Indigenous Australian health pioneer (born 1941)

Naomi Mayers (born 1941) is a leader in Australian health. She is also known for having been lead vocalist of the music group The Sapphires, on which a popular 2012 film of the same name was based.

==Early life==
Mayers was born in 1941, of Yorta Yorta and Wiradjuri heritage.

She was one of three members of The Sapphires, along with Beverly Briggs (her sister) and Laurel Robinson, in the 1960s. She and Briggs chose not to travel with the group to Vietnam, owing to their opposition to the Vietnam War.

==Career in health==
She became involved in the foundation of the Aboriginal Medical Service in 1971, encouraged by Fred Hollows. She was officially appointed as coordinator in 1972, with fellow Sapphires Robinson and Briggs joining the service later. She had had some nursing experience, and started as an administrator. Mayers helped to lead the institution over the following 40 years, with the help of people like Dulcie Flowers and "Mum Shirl" (Shirley Smith), in 2012 she was CEO of the organisation.

She is regarded as a leader in Aboriginal health services.

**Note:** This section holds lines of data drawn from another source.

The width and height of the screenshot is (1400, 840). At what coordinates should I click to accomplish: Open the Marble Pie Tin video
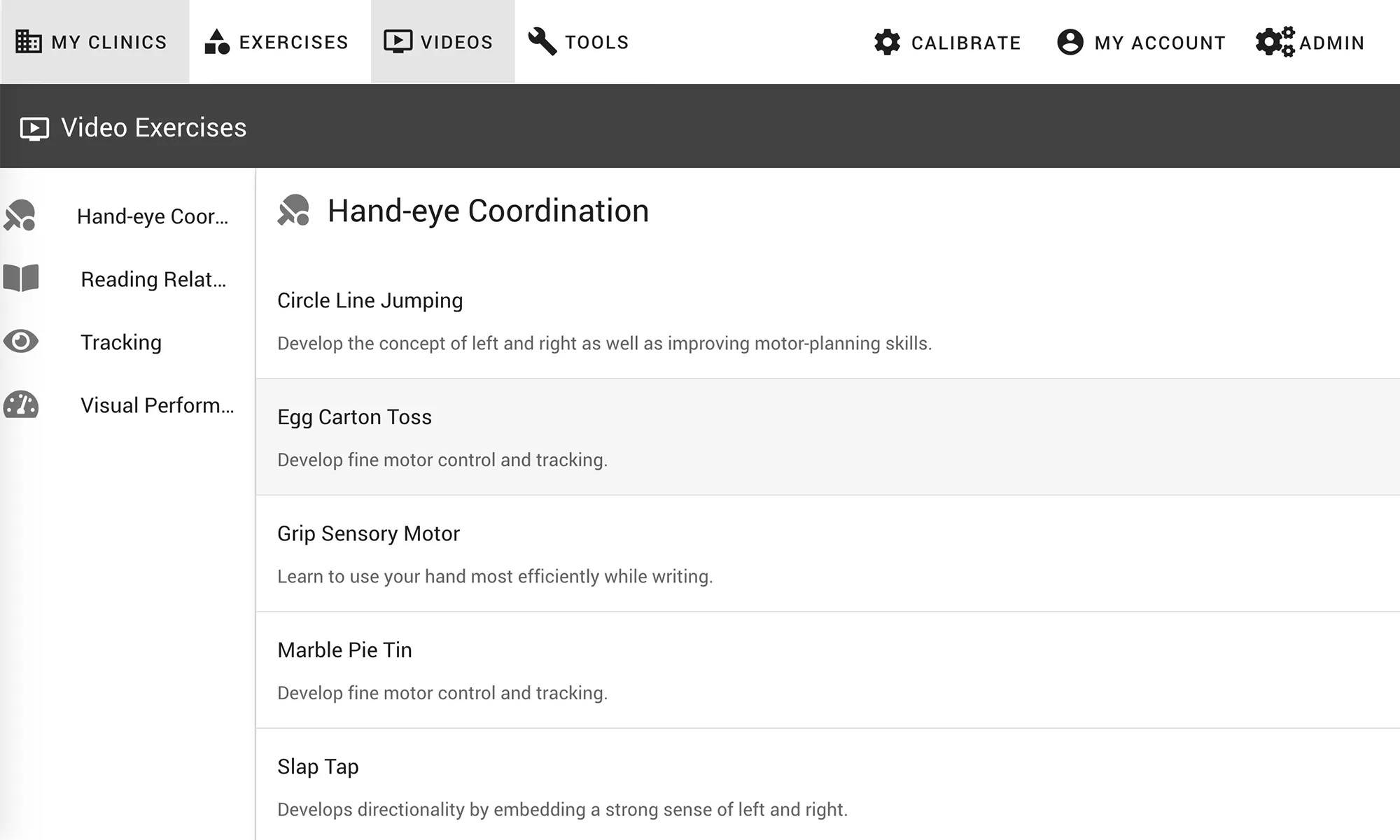click(344, 650)
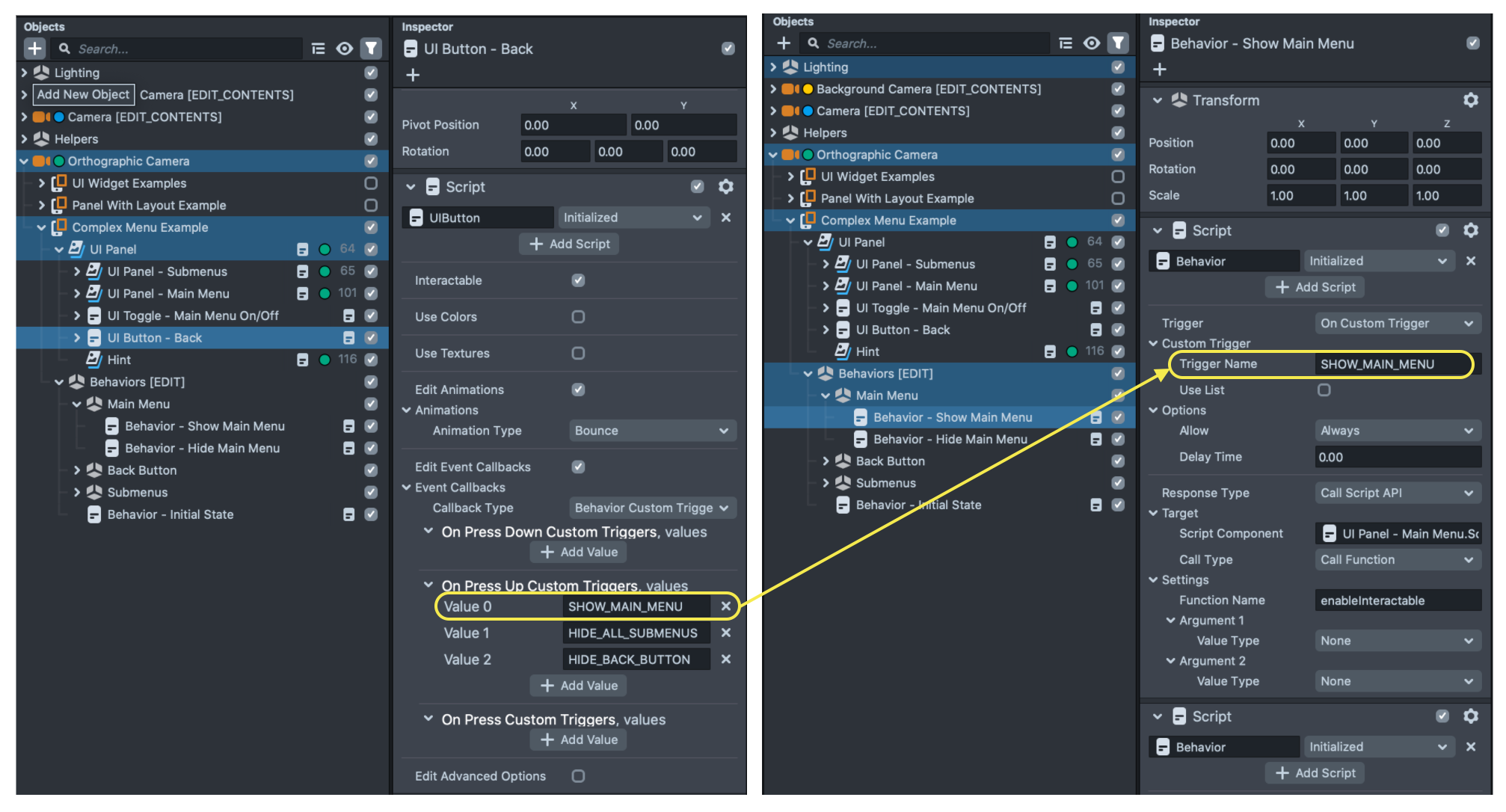Click Add Value under On Press Custom Triggers
The width and height of the screenshot is (1506, 812).
click(579, 739)
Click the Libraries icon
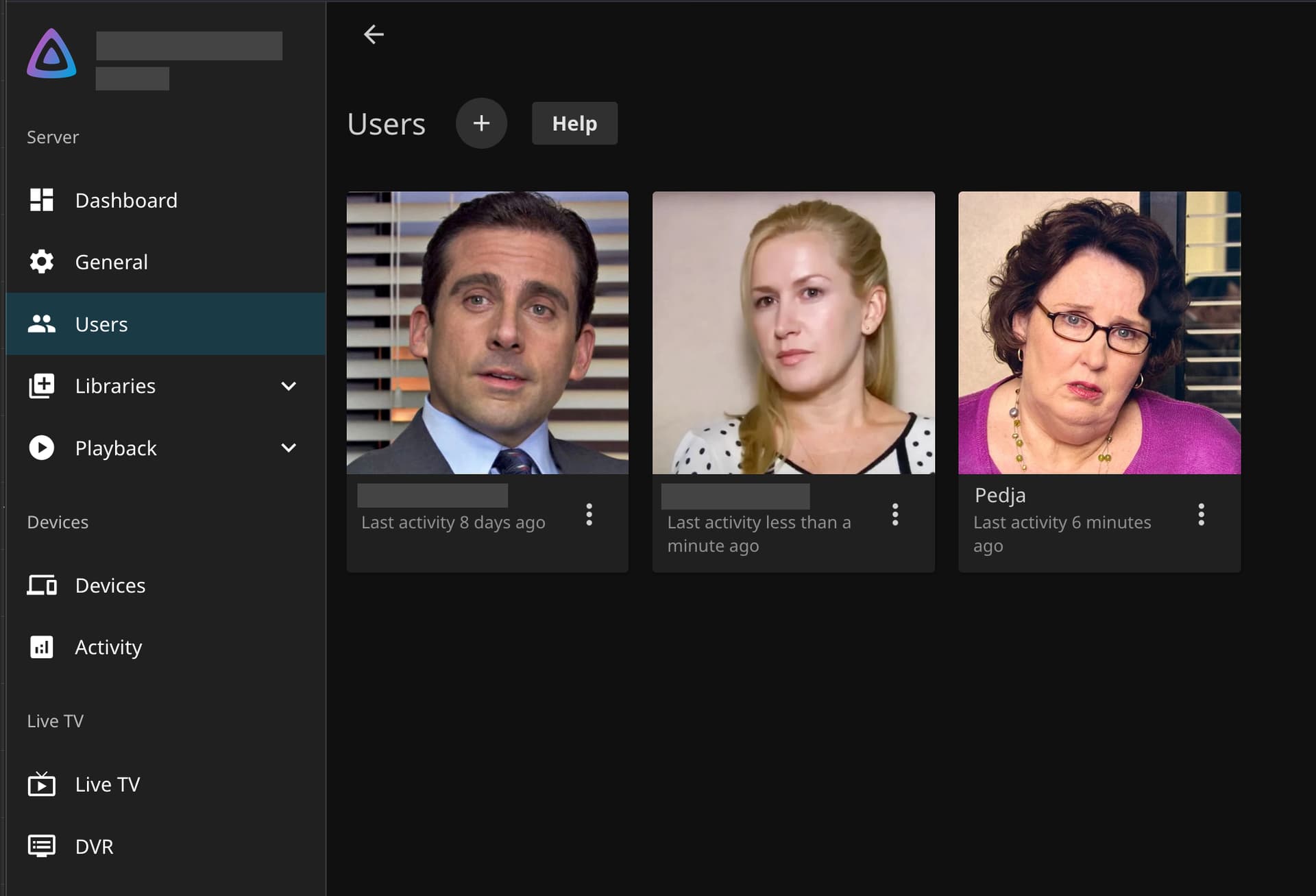The height and width of the screenshot is (896, 1316). click(41, 386)
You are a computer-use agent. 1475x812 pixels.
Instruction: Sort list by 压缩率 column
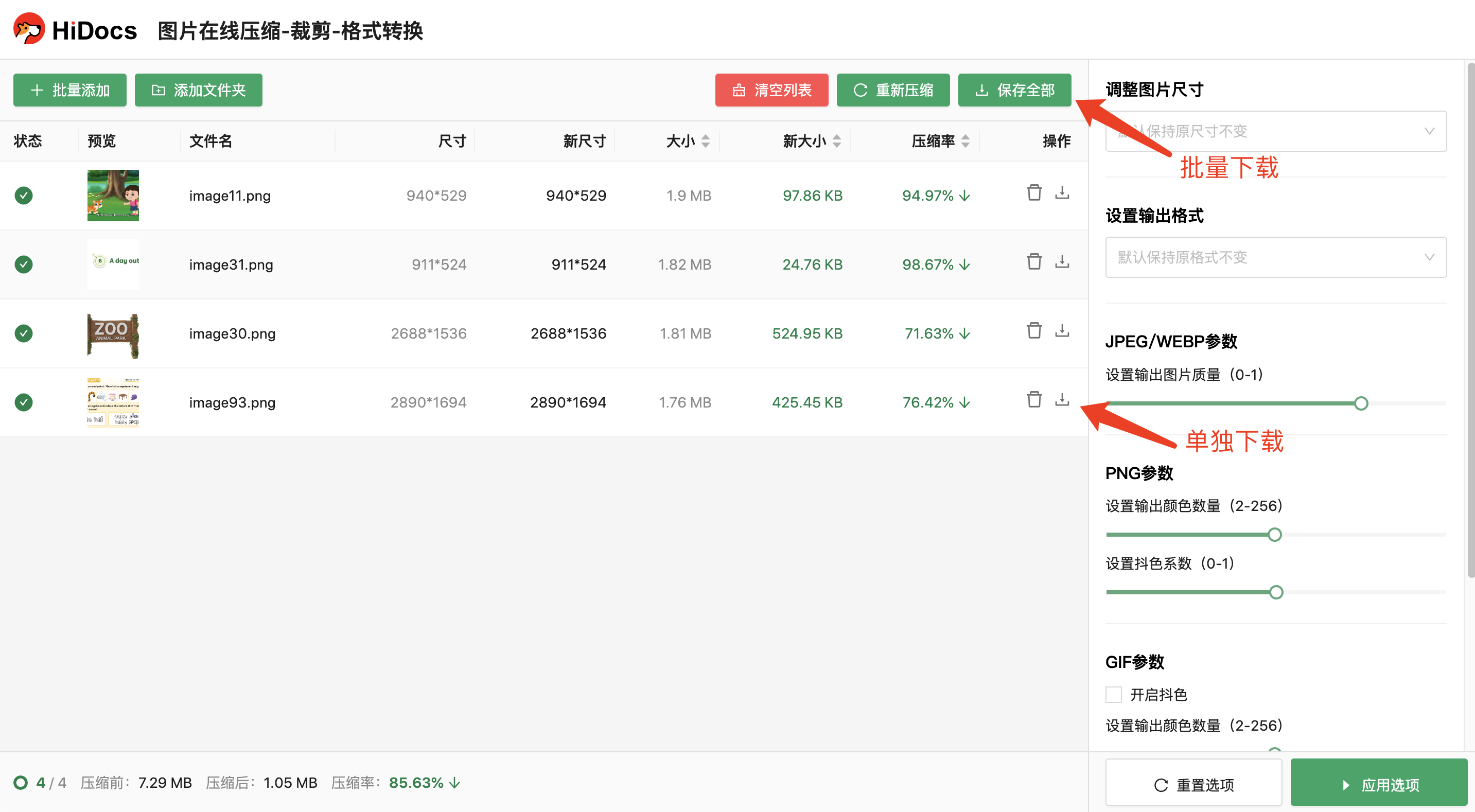coord(965,141)
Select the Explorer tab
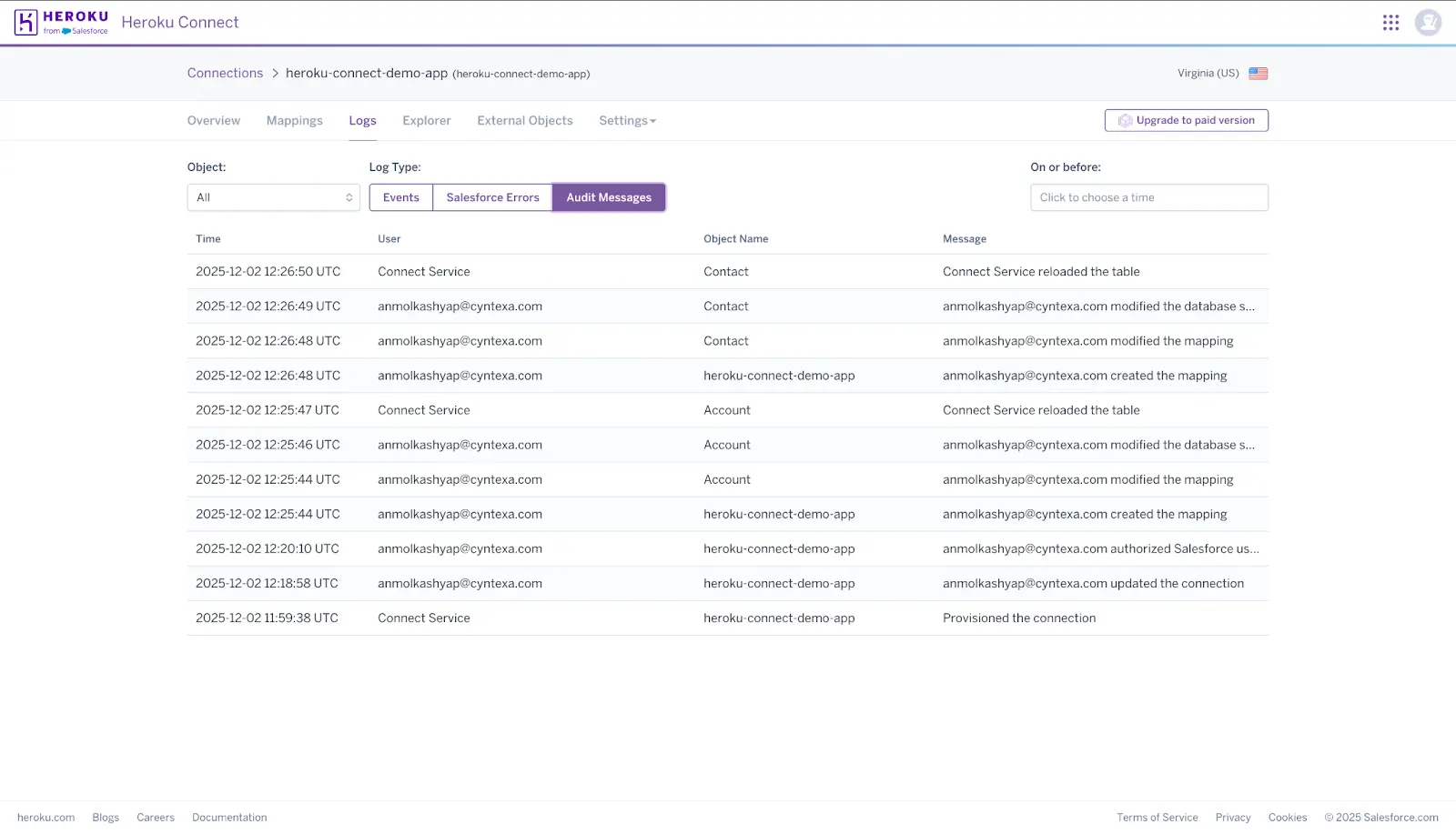 coord(426,120)
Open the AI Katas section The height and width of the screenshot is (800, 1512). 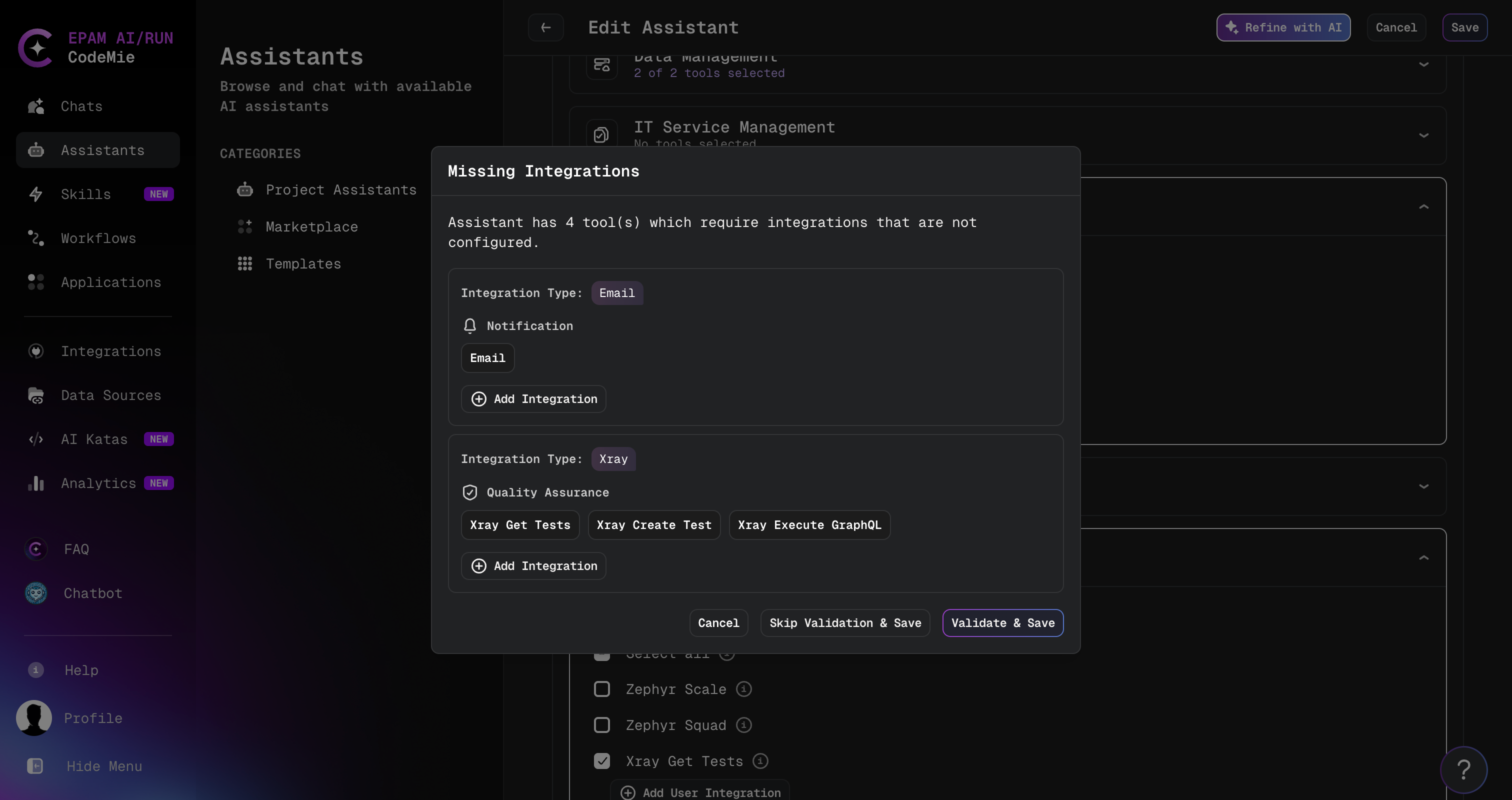coord(94,439)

In 1976 Mayers, Bobbi Sykes, Sue Chilly (also spelt Chilli), and Marcia Langton formed the Black Women's Action (BWA) group, which later evolved into the Roberta Sykes Foundation. BWA published a monthly community newspaper for Aboriginal people, Koori Bina (meaning "Black ears"), which ran until June 1979.

In 1989, Mayers was the lead author of a government strategy document, "A national Aboriginal health strategy".

==Recognition and honours==
In 1984 Mayers was awarded the Medal of the Order of Australia for "service to Aboriginal welfare".

In 2006, she was the subject of a television documentary made by Film Australia for SBS Television, entitled Jetja Nai medical mob : Naomi Mayers.

Mayers was given a Lifetime Achievement award in the 2023 NAIDOC Week Awards. This is awarded "to an Aboriginal and Torres Strait Islander person who has dedicated their life to their community".